The September 11 attacks on the World Trader Center and Pentagon have made the threat appear more real. Ahmed Ressam, an Algerian arrested as he crossed into the United States from Canada just before the new millennium, recently testified at the trial of another terrorist that the Osama bin Laden terrorist camps are training attackers in what they call “urban warfare” and “enemy installation,” including nuclear power plants. In late October, it was reported in the Times of London that the FBI sent information to its British counterpart, MI5, that the fourth plane that crashed in Pennsylvania may have been headed toward the Three Mile Island nuclear power plant.
Nuclear-power facilities are vulnerable despite having walls of thick concrete meshed in re-bar. If the electrical power lines to a plant were cut, the reactor would automatically shut down unless relatively unfortified backup generators were disabled. This could lead to a meltdown. Likewise if saboteurs cut off or clog the water supply to the reactors. Spent nuclear-fuel dry casks and cooling ponds for “hot” fuel rods could be set afire with incendiary weapons, which makes them the most vulnerable targets at the plants.
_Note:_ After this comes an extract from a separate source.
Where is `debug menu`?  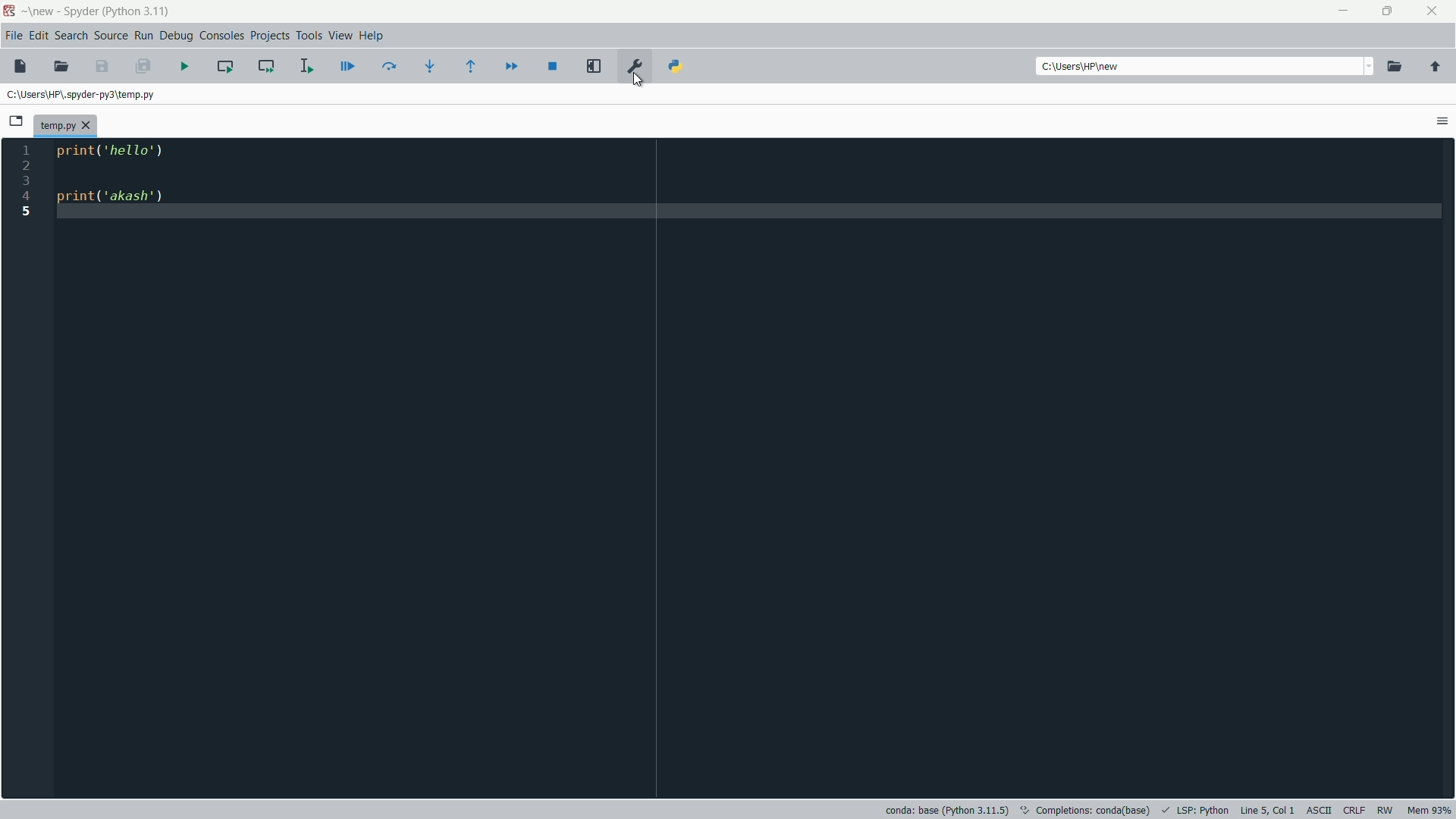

Southern California Edison, which operates San Onofre, maintains that the complex is safe despite the lifting of the FAA flight ban. The company has increased its use of automatic-gun-toting retired police and military personnel in and around the plant. The company has added concrete barriers and obstacles, and has a security boat patrolling the site‘s Pacific Coast perimeter. A more elaborate system to identify employees has also been established. “We’re at the highest state of alert,” Steve Conroy, SCE‘s manager of media relations, told the Weekly. Said Jeff Lewis, a spokesman for Pacific Gas & Electric, which operates Diablo Canyon, “People have told me that it’s easier to get into the White House.”
But the safety record of nuke plants has been abysmal. Between 1991 and 1998, the NRC has conducted mock attacks at 68 plants. Nearly half the time, security measures flunked the test, even though the plants were warned of the simulated assaults six months in advance. Officials point out, however, that San Onofre is on U.S. Marine–owned land, and that troops would triumph in the advent of any attack. But a mock NRC assault on the facility before September 11 revealed that to “penetrate the perimeter fence and breach the access control barrier” took just 18 seconds.
Longtime NRC critic Markey‘s stringent nuclear-plant legislation passed out of the House Energy and Commerce Committee last week, but it could take as long as six months to finally make it to President Bush.